■ **WORK INSTRUCTIONS**
Give back exactly the stretch of data below from the line holding "Click first star of the 28 мая review" through the line holding "Given: Collapse the", both ends included, and leave the remaining lines out.

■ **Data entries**
+---+
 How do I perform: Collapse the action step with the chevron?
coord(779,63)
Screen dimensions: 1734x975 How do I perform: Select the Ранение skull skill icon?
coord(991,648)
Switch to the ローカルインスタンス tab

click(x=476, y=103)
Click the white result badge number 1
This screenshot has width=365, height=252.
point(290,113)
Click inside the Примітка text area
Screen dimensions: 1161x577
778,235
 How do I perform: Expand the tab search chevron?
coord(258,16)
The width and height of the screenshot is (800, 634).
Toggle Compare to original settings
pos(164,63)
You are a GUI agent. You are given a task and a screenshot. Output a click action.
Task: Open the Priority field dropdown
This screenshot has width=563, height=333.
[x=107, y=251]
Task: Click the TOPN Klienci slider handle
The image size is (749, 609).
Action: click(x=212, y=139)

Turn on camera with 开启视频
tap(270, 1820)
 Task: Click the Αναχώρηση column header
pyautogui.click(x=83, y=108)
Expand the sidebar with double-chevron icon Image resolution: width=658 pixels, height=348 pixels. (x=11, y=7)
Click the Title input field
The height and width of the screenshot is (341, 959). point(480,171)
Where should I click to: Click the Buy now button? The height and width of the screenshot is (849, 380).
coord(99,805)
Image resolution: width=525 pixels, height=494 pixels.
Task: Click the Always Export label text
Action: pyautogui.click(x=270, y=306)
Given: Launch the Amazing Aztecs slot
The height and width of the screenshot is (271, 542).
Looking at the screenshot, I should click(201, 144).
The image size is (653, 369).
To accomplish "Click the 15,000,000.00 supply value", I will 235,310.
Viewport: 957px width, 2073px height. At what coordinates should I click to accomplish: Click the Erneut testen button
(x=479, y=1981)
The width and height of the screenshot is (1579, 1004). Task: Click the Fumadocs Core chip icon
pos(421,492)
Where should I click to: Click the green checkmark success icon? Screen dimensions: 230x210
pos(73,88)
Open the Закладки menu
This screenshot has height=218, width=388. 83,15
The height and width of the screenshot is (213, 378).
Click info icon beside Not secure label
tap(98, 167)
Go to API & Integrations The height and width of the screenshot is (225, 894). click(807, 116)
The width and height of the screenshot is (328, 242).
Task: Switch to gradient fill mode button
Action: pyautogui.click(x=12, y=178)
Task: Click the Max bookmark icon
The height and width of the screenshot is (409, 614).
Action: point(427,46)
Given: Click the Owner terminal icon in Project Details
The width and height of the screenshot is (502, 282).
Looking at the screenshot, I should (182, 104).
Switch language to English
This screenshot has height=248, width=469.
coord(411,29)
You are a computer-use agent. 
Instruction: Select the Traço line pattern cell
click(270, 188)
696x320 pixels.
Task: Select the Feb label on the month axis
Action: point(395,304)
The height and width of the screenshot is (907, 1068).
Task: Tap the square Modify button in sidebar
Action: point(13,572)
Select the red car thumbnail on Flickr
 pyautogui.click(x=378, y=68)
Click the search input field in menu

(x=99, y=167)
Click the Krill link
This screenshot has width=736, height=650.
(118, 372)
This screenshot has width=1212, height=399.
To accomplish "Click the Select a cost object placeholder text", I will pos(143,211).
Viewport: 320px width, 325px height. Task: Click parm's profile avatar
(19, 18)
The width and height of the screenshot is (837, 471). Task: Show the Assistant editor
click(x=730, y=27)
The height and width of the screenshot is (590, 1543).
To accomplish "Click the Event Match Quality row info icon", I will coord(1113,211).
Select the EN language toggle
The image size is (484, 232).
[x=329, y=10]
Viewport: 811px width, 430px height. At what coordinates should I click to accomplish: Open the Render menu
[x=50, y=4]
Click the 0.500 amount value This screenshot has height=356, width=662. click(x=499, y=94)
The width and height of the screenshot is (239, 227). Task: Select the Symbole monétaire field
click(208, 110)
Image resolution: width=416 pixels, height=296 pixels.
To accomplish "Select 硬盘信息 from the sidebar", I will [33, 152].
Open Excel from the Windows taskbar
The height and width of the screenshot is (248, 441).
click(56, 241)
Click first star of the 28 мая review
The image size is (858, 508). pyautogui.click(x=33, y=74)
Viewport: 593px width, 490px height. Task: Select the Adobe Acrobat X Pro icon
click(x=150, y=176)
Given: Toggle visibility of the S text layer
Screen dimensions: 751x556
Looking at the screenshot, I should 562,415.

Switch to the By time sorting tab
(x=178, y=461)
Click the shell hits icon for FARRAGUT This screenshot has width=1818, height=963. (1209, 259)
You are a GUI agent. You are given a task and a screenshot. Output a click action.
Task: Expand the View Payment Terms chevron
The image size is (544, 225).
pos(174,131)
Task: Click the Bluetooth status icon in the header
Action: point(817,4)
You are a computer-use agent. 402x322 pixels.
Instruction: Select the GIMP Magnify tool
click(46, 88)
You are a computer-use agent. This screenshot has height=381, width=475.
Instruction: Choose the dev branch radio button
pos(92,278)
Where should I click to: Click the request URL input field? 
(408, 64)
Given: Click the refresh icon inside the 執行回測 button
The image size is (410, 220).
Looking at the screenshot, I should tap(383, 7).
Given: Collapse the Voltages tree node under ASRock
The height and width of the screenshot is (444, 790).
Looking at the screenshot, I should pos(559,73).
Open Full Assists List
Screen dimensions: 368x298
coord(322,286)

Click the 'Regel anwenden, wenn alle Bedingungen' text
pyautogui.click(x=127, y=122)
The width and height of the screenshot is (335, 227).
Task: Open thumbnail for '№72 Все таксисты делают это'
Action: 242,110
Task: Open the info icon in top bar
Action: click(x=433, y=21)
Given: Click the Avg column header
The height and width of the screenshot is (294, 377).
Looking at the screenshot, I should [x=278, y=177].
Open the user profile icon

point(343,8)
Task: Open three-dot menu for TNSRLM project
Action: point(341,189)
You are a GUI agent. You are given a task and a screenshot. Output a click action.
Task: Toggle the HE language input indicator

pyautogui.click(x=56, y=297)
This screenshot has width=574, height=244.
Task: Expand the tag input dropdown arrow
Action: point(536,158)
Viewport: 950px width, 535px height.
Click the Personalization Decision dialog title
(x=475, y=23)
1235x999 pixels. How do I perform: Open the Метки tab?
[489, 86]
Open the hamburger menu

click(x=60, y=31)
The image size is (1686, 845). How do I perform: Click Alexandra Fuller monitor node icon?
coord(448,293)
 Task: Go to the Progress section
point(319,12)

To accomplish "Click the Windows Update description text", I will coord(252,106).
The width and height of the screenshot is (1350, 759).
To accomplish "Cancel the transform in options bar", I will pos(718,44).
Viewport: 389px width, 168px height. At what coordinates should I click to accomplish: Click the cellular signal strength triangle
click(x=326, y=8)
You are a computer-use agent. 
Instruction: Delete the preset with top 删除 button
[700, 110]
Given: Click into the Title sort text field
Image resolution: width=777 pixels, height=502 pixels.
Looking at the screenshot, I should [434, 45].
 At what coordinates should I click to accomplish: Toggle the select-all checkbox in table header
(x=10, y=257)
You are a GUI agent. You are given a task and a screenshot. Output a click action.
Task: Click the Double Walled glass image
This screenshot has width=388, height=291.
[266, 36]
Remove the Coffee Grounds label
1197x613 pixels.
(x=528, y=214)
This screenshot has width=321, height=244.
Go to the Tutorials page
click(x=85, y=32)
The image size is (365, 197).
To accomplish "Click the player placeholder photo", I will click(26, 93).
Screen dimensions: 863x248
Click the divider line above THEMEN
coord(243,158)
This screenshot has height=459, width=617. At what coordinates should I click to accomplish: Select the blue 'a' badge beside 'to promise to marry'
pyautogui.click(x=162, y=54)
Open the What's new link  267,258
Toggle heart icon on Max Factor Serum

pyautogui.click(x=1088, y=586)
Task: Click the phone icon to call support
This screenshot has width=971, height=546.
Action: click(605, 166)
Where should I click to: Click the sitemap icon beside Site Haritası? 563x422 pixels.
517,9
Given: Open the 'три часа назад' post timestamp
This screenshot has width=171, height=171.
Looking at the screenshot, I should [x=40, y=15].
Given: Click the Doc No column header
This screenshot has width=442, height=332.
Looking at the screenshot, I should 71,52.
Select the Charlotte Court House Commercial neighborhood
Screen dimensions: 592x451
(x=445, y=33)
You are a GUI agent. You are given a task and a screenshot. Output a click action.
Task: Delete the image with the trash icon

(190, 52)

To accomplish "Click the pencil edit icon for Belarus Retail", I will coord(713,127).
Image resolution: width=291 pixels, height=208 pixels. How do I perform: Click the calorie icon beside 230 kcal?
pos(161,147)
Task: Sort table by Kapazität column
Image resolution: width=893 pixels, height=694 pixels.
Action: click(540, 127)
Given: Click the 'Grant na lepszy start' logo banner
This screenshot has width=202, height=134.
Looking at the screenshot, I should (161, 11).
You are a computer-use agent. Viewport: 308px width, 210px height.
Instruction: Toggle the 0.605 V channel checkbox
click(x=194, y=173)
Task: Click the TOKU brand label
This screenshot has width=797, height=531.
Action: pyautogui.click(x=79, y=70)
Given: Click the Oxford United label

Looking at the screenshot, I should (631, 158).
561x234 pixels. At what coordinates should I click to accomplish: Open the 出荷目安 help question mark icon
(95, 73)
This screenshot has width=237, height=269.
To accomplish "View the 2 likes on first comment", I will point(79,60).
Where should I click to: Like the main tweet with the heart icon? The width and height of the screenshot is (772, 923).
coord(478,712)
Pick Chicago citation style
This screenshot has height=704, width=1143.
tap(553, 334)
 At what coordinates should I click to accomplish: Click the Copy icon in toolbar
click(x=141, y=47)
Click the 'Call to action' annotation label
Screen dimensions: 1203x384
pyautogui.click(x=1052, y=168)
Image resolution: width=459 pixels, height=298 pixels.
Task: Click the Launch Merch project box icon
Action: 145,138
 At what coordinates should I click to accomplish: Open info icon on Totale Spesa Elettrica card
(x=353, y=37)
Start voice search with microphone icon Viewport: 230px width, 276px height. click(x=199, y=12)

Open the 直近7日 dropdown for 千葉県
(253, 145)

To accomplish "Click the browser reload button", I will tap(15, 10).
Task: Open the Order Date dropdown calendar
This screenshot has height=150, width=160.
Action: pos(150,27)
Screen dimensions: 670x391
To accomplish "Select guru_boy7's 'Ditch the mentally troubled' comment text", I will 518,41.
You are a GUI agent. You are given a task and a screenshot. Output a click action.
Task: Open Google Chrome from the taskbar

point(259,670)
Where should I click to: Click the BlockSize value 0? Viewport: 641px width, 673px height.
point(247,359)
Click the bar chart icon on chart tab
+---+
■ **RESPONSE**
Click first star of the 28 мая review
The image size is (858, 508). pyautogui.click(x=33, y=74)
Viewport: 593px width, 490px height. Task: Select the Adobe Acrobat X Pro icon
click(x=150, y=176)
Given: Toggle visibility of the S text layer
Screen dimensions: 751x556
Looking at the screenshot, I should 562,415.

Switch to the By time sorting tab
(x=178, y=461)
Click the shell hits icon for FARRAGUT This screenshot has width=1818, height=963. (1209, 259)
You are a GUI agent. You are given a task and a screenshot. Output a click action.
Task: Expand the View Payment Terms chevron
The image size is (544, 225).
pos(174,131)
Task: Click the Bluetooth status icon in the header
Action: point(817,4)
You are a computer-use agent. 402x322 pixels.
Instruction: Select the GIMP Magnify tool
click(46, 88)
You are a computer-use agent. This screenshot has height=381, width=475.
Instruction: Choose the dev branch radio button
pos(92,278)
Where should I click to: Click the request URL input field? 
(408, 64)
Given: Click the refresh icon inside the 執行回測 button
The image size is (410, 220).
Looking at the screenshot, I should tap(383, 7).
Given: Collapse the Voltages tree node under ASRock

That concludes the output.